The Windows Heap is implemented in user-space as part of kernel32.dll. It divides the heap into two portions:

the Low-Fragmentation Heap (LFH) which is optimized for allocations < 16 KB
the large allocation portion which takes a CriticalSection for each allocation and free.

When WiredTiger needs to make many allocations >= 16KB performance on Windows will to suffer once the WT cache fills up. This is easily triggered by workloads with large documents.
The solution we're pursuing is to use tc_malloc in place of the system allocator for WT on windows.
See below for more details and the original bug report.

Original Description

At D performance drops and remains low for the second half of the run (first row).
This coincides with the oplog reaching capacity (second row).
It also coincides with an increase in heap lock contention (third row), presumably related to the increased memory allocator activity caused by deleting entries from the oplog. Note that heap lock contention has about doubled in spite of the operation rate having fallen by about 4x.
A couple of other momentary dips in performance (A, B, C) appear to be related to disk activity (last two rows), and in fact heap lock contention fell during those dips because of the reduced op rate.

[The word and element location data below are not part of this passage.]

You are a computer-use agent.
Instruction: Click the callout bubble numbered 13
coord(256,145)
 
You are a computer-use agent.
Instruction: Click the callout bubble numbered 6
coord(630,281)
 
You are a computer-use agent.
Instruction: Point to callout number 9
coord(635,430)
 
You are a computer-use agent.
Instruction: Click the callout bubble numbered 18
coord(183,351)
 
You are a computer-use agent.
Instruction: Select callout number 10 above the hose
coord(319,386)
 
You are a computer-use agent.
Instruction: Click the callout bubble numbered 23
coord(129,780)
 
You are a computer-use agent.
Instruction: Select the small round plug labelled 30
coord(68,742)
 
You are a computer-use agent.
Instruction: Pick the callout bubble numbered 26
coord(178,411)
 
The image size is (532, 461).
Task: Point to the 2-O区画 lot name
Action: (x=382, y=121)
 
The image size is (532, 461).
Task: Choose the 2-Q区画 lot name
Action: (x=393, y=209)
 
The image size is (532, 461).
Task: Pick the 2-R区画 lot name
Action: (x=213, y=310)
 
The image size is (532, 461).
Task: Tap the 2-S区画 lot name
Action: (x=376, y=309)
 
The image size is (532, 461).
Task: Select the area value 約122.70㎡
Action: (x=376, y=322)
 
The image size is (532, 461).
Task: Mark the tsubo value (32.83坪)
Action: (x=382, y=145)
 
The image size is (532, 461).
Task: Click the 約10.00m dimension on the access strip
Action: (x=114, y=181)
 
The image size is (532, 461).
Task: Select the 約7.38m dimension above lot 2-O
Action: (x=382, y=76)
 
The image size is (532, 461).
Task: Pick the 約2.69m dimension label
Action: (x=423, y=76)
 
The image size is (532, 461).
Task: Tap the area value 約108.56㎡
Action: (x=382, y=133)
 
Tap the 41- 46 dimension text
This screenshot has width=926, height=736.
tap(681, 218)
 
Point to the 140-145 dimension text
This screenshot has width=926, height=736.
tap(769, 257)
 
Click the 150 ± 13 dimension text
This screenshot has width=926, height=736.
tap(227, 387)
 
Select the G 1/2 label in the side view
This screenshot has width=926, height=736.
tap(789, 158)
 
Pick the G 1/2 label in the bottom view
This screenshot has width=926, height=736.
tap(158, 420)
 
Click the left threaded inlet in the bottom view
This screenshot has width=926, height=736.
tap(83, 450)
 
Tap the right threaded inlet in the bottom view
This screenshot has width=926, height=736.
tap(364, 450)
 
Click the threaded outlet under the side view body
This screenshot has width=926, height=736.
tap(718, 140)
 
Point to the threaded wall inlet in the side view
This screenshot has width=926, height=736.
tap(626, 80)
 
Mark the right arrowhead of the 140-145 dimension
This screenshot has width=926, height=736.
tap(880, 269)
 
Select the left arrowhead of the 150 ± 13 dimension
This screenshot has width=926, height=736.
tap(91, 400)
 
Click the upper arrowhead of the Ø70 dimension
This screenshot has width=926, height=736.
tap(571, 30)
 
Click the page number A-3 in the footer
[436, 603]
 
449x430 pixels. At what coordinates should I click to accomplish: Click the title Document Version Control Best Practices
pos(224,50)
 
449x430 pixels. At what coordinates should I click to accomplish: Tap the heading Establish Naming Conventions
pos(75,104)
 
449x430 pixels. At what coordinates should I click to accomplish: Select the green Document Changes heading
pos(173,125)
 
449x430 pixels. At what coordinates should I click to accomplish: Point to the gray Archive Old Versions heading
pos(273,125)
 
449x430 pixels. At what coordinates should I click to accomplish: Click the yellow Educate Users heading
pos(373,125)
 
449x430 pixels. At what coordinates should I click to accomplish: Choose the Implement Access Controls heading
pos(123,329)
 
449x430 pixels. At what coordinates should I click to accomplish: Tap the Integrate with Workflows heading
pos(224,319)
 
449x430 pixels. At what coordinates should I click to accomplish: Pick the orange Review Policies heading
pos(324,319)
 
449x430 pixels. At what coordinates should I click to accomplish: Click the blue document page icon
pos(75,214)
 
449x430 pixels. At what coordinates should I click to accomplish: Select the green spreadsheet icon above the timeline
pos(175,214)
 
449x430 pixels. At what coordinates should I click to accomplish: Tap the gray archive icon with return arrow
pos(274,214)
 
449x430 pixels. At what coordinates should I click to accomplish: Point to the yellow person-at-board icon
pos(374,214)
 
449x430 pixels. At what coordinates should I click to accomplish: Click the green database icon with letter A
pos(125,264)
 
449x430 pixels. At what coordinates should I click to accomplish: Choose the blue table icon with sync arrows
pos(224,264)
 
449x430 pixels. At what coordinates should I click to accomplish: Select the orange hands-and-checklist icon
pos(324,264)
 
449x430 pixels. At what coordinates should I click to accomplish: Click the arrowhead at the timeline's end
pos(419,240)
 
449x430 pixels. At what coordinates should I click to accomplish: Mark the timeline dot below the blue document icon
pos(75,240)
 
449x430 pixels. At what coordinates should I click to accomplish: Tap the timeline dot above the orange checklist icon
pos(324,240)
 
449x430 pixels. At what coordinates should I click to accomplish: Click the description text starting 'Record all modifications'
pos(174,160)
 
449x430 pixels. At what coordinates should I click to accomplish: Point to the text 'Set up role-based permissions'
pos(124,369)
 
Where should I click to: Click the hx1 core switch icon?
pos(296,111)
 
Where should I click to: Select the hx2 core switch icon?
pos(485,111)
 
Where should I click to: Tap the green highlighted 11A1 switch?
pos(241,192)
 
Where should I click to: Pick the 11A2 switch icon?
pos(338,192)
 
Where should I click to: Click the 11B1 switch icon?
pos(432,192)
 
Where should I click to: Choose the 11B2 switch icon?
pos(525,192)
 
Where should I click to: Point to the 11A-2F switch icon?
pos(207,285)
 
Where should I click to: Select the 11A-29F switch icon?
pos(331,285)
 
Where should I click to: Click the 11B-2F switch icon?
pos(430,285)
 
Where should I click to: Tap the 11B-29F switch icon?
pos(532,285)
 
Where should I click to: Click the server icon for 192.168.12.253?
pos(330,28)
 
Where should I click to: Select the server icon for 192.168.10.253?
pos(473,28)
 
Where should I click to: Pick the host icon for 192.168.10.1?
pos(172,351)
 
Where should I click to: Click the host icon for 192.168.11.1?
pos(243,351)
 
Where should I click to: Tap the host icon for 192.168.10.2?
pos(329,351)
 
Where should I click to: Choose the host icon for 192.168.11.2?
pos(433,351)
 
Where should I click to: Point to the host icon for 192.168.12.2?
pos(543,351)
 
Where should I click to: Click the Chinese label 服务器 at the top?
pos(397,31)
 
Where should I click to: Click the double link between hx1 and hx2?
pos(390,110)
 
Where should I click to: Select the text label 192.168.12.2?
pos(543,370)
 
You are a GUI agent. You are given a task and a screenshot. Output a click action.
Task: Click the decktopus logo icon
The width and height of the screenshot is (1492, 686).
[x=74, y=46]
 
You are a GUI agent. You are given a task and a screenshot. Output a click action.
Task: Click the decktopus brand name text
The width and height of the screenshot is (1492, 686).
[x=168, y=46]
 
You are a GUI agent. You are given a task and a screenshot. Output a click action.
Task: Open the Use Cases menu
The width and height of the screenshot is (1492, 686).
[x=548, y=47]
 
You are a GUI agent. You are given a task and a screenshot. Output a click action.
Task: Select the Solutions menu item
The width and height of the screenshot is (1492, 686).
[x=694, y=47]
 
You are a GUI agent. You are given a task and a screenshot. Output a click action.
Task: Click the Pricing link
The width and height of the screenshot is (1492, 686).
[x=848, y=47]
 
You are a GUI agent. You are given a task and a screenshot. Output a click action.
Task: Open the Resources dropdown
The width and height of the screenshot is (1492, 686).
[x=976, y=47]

Interestingly, the drop is much more pronounced with a 2-node replica set than it is with a 1-node replica set (write concern 1 in both cases). The stack traces confirm the contention and show why a 2-node replica set is worse:

During the second half of the run there are significant periods when all 10 threads are waiting for the oplog deleter thread to reduce the size of the oplog:

The oplog deleter thread is held up by significant contention in the allocator, in 3 different places:

A primary source of contention seems to be the getmore that is tailing the oplog, which explains why a 2-node replica set is worse. Note that the oplog tail getmore is having to page in the entries even though they are brand new, which explains why it generates contention, but that seems non-optimal in itself, independent of the allocator issues.

Repro takes about 3 minutes (Windows on VMware instance, 6 cpus, 12 GB memory). Initialize 2-node replica set with these options:

    mongod --storageEngine wiredTiger --wiredTigerCacheSizeGB 5 --oplogSize 6000 ...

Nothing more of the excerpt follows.